====== RECORDED INFORMATION ======
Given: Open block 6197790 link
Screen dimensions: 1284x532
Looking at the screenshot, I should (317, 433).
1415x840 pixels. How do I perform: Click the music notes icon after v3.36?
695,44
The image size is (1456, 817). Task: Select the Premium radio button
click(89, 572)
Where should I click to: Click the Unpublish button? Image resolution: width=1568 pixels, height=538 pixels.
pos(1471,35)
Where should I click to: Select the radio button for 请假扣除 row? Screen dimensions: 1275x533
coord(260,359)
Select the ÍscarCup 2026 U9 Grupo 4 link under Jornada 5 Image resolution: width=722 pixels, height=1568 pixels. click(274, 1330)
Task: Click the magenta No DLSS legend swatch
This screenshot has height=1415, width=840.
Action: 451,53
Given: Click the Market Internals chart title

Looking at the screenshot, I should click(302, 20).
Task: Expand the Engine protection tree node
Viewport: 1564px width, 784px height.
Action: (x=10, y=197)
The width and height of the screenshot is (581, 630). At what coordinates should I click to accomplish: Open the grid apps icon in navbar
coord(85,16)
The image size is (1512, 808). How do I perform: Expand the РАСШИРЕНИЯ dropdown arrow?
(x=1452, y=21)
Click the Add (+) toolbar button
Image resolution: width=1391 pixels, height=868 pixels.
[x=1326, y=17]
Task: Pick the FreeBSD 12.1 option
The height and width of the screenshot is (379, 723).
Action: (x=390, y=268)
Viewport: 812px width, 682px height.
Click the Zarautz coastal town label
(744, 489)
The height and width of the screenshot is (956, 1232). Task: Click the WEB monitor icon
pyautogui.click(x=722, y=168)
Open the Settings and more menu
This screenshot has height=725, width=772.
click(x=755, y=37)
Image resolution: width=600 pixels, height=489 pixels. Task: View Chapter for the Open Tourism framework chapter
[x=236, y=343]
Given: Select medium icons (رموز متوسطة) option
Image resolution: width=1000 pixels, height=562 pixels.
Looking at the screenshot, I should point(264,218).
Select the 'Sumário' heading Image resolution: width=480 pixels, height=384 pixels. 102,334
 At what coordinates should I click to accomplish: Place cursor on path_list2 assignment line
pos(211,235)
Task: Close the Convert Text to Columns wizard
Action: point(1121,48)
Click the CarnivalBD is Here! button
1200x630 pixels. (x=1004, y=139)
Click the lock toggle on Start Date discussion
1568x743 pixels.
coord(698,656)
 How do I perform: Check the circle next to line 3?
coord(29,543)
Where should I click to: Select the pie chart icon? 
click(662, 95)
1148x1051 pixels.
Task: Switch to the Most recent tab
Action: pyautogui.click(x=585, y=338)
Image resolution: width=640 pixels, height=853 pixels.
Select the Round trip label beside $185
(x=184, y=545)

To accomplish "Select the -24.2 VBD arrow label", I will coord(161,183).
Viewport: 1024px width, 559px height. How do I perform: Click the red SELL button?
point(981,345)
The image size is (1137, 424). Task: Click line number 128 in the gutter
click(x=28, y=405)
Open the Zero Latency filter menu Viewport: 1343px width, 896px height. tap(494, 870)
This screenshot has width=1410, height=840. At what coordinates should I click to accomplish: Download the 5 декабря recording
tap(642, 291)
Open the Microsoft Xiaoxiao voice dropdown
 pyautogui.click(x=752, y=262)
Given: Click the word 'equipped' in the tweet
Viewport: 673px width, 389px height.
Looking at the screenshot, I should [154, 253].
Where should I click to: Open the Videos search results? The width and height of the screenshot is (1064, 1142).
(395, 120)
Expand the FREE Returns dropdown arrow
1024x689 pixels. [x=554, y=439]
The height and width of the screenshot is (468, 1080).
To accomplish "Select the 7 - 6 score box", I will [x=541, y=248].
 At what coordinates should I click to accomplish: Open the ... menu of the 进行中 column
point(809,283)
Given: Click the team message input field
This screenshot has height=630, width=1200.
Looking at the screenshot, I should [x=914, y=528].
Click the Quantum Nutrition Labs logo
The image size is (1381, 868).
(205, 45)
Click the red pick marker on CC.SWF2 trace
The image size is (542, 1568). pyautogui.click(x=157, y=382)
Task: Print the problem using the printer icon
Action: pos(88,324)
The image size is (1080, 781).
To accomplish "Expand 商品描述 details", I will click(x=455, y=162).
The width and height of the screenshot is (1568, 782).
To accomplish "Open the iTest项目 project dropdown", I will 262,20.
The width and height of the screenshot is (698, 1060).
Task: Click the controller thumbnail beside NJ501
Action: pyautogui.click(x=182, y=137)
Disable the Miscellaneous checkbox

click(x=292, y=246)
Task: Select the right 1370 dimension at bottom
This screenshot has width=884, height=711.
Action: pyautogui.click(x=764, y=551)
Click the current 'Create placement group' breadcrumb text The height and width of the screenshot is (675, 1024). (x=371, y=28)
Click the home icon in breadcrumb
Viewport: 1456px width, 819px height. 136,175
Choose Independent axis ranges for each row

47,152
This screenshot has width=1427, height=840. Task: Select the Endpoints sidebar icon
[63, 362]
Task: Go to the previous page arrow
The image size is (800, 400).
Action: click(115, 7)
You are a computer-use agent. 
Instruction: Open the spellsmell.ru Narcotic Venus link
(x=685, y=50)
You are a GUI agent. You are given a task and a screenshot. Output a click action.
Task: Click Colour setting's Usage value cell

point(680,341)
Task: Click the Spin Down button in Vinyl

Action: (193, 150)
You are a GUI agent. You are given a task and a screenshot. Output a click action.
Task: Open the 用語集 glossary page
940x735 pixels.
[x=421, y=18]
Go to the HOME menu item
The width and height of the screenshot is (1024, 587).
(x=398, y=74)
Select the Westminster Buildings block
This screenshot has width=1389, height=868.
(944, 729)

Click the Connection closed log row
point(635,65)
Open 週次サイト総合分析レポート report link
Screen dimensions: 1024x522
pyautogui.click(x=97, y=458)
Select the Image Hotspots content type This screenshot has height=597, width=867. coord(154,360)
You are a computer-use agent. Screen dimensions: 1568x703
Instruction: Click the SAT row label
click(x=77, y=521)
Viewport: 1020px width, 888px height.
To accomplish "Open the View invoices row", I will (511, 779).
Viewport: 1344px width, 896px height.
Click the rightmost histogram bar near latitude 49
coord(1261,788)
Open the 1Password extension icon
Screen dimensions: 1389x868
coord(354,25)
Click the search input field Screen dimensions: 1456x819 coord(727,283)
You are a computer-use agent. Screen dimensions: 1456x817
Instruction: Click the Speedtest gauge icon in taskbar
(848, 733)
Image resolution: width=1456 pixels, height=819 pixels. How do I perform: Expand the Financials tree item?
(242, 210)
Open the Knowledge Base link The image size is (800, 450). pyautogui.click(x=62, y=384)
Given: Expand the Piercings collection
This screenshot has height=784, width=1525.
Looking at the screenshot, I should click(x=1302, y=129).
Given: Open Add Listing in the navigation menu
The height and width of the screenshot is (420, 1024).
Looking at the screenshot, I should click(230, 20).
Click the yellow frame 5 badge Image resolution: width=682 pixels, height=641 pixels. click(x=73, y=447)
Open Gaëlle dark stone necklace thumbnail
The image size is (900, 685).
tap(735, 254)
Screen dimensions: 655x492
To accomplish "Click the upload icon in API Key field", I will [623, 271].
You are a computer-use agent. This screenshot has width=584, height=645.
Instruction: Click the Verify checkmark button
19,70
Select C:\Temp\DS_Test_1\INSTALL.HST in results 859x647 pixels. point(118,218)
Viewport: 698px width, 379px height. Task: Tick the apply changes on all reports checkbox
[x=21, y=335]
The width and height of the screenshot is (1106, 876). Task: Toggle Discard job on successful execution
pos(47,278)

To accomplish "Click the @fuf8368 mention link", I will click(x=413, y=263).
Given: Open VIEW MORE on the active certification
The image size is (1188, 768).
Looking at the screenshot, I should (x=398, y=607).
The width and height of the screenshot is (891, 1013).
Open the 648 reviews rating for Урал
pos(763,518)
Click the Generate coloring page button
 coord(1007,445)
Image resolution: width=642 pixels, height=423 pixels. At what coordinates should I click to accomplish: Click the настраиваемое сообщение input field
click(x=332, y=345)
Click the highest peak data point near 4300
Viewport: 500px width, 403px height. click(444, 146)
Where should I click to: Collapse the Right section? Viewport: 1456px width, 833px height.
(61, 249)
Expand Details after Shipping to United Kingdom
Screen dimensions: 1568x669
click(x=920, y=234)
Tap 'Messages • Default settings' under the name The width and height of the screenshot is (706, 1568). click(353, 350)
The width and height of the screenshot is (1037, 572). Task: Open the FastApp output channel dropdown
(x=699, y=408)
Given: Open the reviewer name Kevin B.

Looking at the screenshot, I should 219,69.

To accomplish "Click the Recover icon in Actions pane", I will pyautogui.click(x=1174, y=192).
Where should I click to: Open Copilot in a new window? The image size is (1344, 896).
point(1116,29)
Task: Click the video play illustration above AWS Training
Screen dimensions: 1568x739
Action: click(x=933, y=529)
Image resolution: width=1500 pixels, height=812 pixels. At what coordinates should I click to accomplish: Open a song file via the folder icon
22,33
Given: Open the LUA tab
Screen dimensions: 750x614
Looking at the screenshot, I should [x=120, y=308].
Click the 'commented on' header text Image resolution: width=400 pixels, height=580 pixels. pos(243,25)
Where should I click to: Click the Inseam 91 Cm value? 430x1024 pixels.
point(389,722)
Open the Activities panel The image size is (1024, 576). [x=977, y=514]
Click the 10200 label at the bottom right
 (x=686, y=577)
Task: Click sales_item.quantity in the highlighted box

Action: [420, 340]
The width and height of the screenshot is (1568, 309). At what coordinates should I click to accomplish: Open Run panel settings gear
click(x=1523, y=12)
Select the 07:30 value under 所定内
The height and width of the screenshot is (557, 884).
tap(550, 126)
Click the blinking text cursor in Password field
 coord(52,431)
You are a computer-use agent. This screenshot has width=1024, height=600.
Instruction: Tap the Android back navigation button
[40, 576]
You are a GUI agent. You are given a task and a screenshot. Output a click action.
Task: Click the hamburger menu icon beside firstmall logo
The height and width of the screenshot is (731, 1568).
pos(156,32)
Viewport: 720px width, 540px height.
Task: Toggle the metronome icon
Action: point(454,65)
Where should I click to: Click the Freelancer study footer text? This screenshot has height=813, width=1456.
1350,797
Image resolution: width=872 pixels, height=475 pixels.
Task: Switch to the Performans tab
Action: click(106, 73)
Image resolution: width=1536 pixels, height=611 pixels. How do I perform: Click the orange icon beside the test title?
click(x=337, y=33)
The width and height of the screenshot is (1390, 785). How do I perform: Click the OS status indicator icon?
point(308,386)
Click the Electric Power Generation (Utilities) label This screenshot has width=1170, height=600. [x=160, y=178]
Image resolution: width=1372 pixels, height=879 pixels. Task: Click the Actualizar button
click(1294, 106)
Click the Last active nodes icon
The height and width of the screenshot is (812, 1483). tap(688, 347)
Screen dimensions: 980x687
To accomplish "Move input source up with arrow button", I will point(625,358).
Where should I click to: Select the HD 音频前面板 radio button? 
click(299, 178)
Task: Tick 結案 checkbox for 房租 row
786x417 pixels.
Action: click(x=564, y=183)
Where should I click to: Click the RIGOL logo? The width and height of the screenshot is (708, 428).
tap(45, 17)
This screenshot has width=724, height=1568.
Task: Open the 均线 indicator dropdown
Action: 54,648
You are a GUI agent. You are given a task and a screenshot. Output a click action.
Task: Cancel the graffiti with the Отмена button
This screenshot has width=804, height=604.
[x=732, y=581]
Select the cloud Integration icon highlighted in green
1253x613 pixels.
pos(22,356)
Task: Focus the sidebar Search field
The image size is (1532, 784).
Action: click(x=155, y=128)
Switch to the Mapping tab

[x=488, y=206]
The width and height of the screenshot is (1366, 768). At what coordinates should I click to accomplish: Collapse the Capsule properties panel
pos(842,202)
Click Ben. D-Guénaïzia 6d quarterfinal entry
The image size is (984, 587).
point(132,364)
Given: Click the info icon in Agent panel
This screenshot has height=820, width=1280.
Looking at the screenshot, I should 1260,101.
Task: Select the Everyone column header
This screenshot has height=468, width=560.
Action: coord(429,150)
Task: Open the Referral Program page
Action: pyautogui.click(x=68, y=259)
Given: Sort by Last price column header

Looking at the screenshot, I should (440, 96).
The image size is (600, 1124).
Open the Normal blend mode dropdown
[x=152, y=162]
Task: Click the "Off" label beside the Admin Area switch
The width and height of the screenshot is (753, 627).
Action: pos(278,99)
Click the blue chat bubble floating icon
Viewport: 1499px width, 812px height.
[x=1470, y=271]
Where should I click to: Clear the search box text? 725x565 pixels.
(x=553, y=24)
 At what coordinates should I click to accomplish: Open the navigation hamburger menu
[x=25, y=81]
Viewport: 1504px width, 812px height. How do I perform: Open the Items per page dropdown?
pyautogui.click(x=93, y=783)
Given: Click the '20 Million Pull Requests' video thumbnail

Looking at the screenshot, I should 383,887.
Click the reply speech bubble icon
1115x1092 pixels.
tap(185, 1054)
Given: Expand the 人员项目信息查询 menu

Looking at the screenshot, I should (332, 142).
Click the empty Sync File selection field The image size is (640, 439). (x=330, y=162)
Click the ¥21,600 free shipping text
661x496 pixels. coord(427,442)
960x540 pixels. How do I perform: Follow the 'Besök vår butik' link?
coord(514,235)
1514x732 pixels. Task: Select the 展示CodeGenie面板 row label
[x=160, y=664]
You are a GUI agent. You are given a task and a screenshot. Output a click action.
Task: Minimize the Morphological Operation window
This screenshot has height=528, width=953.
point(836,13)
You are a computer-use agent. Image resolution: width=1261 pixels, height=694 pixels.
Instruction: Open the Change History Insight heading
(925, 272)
======
*OBJECTIVE*: Reproduce verbatim the lines from the one containing "The width and height of the screenshot is (1568, 782)." through the one containing "Action: pyautogui.click(x=764, y=551)".

*RESPONSE FOR THIS EXERCISE*:
The width and height of the screenshot is (1568, 782).
To accomplish "Open the iTest项目 project dropdown", I will 262,20.
The width and height of the screenshot is (698, 1060).
Task: Click the controller thumbnail beside NJ501
Action: pyautogui.click(x=182, y=137)
Disable the Miscellaneous checkbox

click(x=292, y=246)
Task: Select the right 1370 dimension at bottom
This screenshot has width=884, height=711.
Action: pyautogui.click(x=764, y=551)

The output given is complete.